YOUR GOAL
Wherever the word "computer" appears in a line of the records, copy that line.

INPUT DATA
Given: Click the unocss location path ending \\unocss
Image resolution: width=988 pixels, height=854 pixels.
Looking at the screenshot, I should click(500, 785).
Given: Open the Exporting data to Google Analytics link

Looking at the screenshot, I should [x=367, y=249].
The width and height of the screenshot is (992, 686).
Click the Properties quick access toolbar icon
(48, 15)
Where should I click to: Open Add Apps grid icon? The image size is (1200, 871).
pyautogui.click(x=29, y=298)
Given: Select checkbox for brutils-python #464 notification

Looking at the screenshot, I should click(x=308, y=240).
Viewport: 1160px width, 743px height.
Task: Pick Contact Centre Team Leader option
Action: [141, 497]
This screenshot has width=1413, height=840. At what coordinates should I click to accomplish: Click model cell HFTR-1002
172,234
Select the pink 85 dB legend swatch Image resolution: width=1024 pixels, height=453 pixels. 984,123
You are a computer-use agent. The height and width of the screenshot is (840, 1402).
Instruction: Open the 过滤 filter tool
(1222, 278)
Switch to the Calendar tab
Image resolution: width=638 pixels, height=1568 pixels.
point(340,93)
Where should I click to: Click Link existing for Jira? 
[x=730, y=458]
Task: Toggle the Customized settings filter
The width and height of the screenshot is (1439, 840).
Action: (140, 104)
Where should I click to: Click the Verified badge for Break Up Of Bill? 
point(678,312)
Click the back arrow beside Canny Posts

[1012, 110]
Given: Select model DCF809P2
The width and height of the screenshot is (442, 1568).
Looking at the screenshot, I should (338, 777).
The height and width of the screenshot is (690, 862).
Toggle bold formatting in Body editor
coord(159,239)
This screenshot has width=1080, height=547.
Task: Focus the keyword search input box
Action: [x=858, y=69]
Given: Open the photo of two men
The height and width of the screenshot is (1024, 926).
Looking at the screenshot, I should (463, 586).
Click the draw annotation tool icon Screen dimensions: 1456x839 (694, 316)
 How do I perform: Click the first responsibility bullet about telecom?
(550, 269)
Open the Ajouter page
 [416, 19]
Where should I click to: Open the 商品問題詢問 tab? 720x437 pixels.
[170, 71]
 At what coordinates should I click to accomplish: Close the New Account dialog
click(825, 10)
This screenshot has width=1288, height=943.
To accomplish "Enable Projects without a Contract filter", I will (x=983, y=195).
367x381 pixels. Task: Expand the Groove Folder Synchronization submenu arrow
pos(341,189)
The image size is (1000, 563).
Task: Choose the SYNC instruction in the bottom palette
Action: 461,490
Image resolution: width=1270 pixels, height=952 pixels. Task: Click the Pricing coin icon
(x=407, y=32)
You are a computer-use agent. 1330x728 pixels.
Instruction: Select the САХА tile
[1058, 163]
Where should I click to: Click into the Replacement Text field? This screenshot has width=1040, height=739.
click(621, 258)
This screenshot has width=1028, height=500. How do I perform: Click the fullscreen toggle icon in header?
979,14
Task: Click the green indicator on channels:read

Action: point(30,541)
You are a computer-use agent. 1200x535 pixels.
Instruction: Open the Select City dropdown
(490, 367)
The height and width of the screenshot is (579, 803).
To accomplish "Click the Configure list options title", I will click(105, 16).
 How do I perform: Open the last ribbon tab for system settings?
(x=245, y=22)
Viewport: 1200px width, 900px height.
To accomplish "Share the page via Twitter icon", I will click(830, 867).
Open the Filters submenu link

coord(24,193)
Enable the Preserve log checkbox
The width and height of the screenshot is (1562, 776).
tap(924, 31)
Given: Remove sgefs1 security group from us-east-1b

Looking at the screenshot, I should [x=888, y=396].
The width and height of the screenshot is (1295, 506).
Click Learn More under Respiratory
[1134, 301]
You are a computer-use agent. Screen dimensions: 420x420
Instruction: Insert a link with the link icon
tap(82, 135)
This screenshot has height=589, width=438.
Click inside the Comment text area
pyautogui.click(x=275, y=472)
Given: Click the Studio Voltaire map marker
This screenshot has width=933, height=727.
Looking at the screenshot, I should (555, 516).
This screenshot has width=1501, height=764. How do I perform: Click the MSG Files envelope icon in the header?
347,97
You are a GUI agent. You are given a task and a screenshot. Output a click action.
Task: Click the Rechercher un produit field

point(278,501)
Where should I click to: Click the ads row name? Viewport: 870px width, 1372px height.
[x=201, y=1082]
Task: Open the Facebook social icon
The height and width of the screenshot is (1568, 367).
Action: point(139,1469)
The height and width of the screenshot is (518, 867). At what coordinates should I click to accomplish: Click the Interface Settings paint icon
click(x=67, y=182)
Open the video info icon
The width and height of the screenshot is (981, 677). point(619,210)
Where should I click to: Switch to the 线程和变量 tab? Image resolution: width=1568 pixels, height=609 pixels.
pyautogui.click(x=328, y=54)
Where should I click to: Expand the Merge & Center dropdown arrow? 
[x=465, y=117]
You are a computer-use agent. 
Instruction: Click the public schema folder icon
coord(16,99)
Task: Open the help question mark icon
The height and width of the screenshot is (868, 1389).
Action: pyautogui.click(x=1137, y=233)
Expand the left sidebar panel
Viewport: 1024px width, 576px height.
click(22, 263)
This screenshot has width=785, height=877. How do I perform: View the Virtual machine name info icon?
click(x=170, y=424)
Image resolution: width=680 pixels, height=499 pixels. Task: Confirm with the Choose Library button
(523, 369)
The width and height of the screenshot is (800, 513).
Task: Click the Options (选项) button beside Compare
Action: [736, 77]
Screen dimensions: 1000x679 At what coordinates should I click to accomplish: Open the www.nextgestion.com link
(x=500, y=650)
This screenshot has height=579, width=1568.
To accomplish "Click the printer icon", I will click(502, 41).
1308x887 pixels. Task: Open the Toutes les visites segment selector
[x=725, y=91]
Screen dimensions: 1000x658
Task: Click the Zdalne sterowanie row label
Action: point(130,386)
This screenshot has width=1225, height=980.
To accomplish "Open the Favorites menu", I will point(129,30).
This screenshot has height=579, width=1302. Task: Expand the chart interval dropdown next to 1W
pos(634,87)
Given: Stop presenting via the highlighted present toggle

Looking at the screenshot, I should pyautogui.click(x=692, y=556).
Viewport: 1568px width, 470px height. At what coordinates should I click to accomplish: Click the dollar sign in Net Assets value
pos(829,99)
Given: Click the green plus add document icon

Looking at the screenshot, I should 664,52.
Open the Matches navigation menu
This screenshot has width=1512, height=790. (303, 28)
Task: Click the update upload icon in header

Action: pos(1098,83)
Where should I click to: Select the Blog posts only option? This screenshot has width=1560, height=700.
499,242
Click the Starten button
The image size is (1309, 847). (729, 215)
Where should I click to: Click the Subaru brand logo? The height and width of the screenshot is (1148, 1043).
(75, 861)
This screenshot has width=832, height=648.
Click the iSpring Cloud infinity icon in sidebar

WRITTEN REPLY
You are a computer-use agent. The height and width of the screenshot is (840, 1402).
You are a computer-use agent. 1330x728 pixels.
You are a computer-use agent. 1200x535 pixels.
You are a computer-use agent. Screen dimensions: 420x420
You are a computer-use agent. 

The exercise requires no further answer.